## [Given passage]
RESULTS OF OPERATIONS

First quarter of 2003 compared to the first quarter of 2002

Earnings for the first quarter of 2003 increased by 1.1% to $3.58 million,
or $.44 per share. This compares to $3.55 million, or $.43 per share, for
the first quarter of 2002. On an annualized basis, these 2003 totals
equate to a 1.3% return on average assets and a 13.0% return on average
equity. For this same period in 2002, return on average assets was 1.4%
and return on average equity was 13.8%.

Net interest income for the first quarter of 2003 was $8.68 million,
compared to $9.32 million for 2002. This represents a decrease of 6.9%.
This decrease resulted from a thirty-seven basis point decrease in the
net interest margin. This decline was partially offset by a $27.5 million
increase in average earning assets. The primary reason for the decrease
in margin was that the Corporation lost 92 basis points from the repricing
of its earning assets from the first quarter of 2002 to the first quarter
of 2003, while it was only able to decrease its cost of funds by 63 basis
points. The 2.8% increase in average earning assets helped reduce the
effect of the loss of margin on the net interest income. However, all the
growth in average earning assets came in the area of the investment
securities portfolio, as loans continued to decline. Average loans
declined from $603.3 million during the first quarter of 2002 to $567.8
million during the first quarter of 2003. During these same periods, the
average balances of the investment securities portfolio increased from
$354.8 million to $408.1 million. This change in the mix of average
earning assets also had a negative impact on margin because the yield on
the loan portfolio for the first quarter of 2003 was 6.23%, while the
yield on the investment portfolio was only 4.79%. This mix change
occurred because of the Corporation's need to grow earning assets during
a time of very soft loan demand and an overall slow economy in its market
area. The Corporation continued to lose mortgage loans from its portfolio
as the adjustable rate loans in the portfolio refinanced to fixed rate
loans and were sold into the secondary market. In the area of consumer
loans, there was continued competition from sources offering low or, in
the case of automobiles, zero rate loans. All these factors put pressure
on the Corporation's ability to maintain or increase margins and net
interest income. Management believes that if the Federal Reserve continues
the current low rate environment for the remainder of the year, the
Corporation's net interest income will continue to come under pressure. For
additional information, see the table entitled "Analysis of Net Interest
Earnings" at the end of this section.

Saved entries
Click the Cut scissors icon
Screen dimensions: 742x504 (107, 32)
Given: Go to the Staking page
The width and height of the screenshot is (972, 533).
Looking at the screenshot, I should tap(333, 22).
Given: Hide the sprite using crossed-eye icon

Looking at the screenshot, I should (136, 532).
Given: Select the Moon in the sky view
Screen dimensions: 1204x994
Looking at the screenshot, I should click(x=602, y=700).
==
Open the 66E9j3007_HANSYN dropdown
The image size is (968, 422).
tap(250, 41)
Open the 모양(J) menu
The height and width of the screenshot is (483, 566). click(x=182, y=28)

## [Directive A]
According to the first-quarter earnings report, how much did average loans change between the first quarter of 2002 and the first quarter of 2003?
## [Directive B]
Write the next part of the first-quarter earnings report, picking up after its final sentence.

## [Written answer A]
Average loans declined from $603.3 million to $567.8 million.

## [Written answer B]
The Corporation's Provision for Loan Losses is utilized to replenish the
Reserve for Loan Losses on its balance sheet. The reserve is maintained at
a level deemed adequate by the Board of Directors after its evaluation of
the risk exposure contained in the Corporation's loan portfolio. The
methodology used to make this determination is performed on a quarterly
basis. An overall analysis of the portfolio is performed by the senior
credit officers and the loan review staff. As a part of this evaluation,
certain loans are individually reviewed to determine if there is an
impairment of the bank's ability to collect the loan and the related
interest. This determination is generally made based on collateral value.
If it is determined that an impairment exists, a specific portion of the
reserve is allocated to each affected loan. All other loans are grouped
into homogeneous pools and risk exposure is determined by considering the
following list of factors (this list is not all inclusive and the factors
reviewed may change as circumstances change): historical loss experiences;
trends in delinquencies and non-accruals; and national, regional and local
economic conditions. These economic conditions would include, but not be
limited to, general real estate conditions, the current interest rate
environment and trends, unemployment levels and other information, as
deemed appropriate. Classified assets to capital were 14.8% at March 31,
2003, compared to 20.9% at March 31, 2002. The percentage of loans past
due 30 days or more was 2.92% at March 31, 2003. The Reserve for Loan
Losses as a percentage of total loans has increased from 1.03% of net
loans at the end of 2002 to 1.05% at the end of the first quarter of
2003. During this quarter, net charge-offs totaled $817,000, compared
to $305,000 for the same quarter of 2002. Overall, loan quality remains
good. At the end of the first quarter of 2003, the ratio of
non-performing loans to total loans remained low at .62%. This compares
to .70% at December 31, 2002 and .52% at March 31, 2002. Management is
committed to not relaxing its underwriting standards. Based on these
evaluations, the reserve amounts maintained at the end of the first
quarter of 2003 and at the end of 2002 were deemed adequate to cover
exposure within the Corporation's loan portfolio.

The Provision for Loan Losses has increased from $630,000 during the
first quarter of 2002 to $750,000 in the same quarter of 2003. The
level of the provision for the first quarter of 2003 was increased due
to a more conservative stance regarding the portion of the provision
allocated to our consumer loan portfolio in light of the continuation
of the soft economy and the heavy job losses in some of our markets.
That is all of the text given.